CAMALEÓN

Estos reptiles se caracterizan por su cuerpo comprimido y aplanado, sus pies zigodáctilos y la cresta o cuerno en las cabezas de algunas especies. Tienen patas con 5 dedos, 3 hacia afuera y 2 hacia adentro; sus dedos adyacentes están fusionados, por lo que cuentan con almohadillas oponibles y garras en cada dedo. Posee unos ojos que pueden moverse independientemente uno de otro, y como resultado, los camaleones tienen una visión de 360°. Las especies arbóreas tienen colas prensiles. Destaca la lengua extensible del animal, cubierta con una sustancia pegajosa.

Algunos camaleones presentan dimorfismo sexual y los machos son levemente más grandes y de colores más llamativos. De acuerdo con la especie, los camaleones pueden medir hasta 68.5 centímetros de longitud. El más pequeño mide unos 15 milímetros y se trata del camaleón Brookesia micra.


Su rango de distribución corresponde principalmente a África y Asia; viven mayoritariamente en la isla de Madagascar, España, Portugal, Sri Lanka, el sur de la India, el Medio Oriente y en algunas islas del oeste del océano Índico.
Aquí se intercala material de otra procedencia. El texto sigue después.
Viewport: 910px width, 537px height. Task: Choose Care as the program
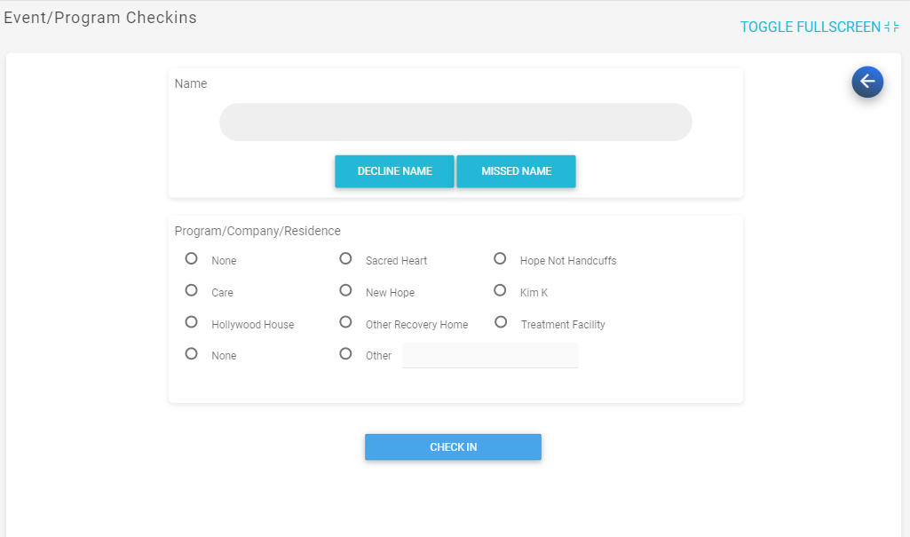click(x=191, y=290)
Algunas especies viven ahora en Hawái, California y Florida en los Estados Unidos, ya que fueron introducidas.
Viven en ambientes forestales, es decir, en todo tipo de bosques tropicales y de montaña, selvas, sabanas y ocasionalmente estepas y desiertos.
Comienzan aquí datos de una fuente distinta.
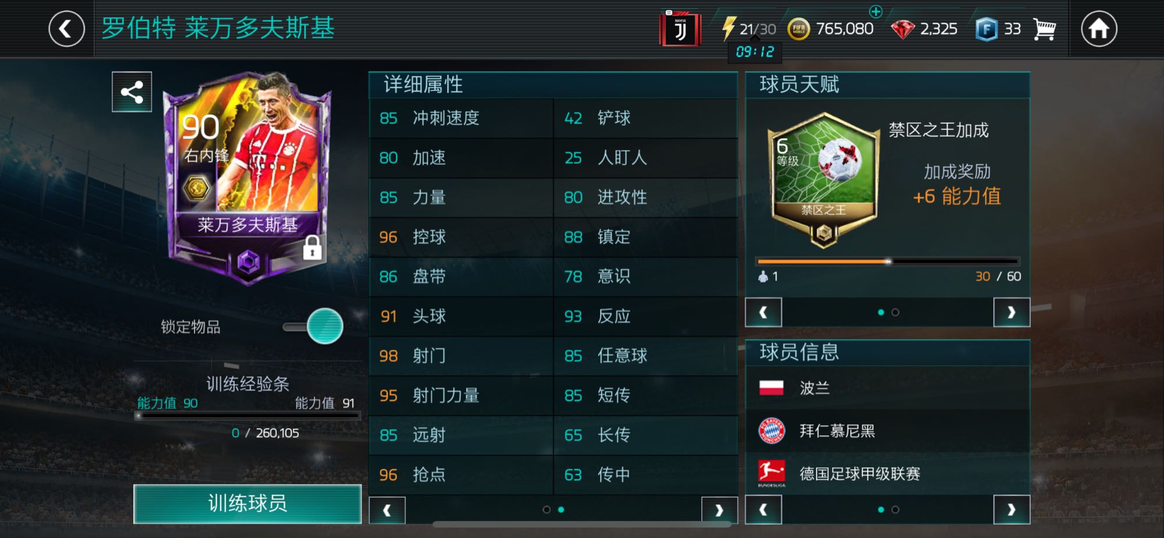
Task: Click the Juventus club badge
Action: tap(680, 29)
Casi todos son diurnos y arborícolas, y como no se mueven muy rápido, necesitan de su lengua para atrapar a sus presas. Un aspecto importante: no son animales sociales, por lo que cuando dos de ellos establecen contacto visual, inmediatamente cambian de color. Al respecto, sus cambios de color están relacionados con las modificaciones de luz o temperatura, así como con el cortejo o la presencia de depredadores. Dichos cambios responden a la acción de unas hormonas que afectan a las células pigmentarias presentes en la piel. Asimismo, juegan un papel esencial en la comunicación. Por ejemplo, los machos dominantes presentan colores más brillantes y los subordinados casi siempre son marrones o grises. Las hembras, por su parte, cambian de color al aceptar o rechazar a un macho.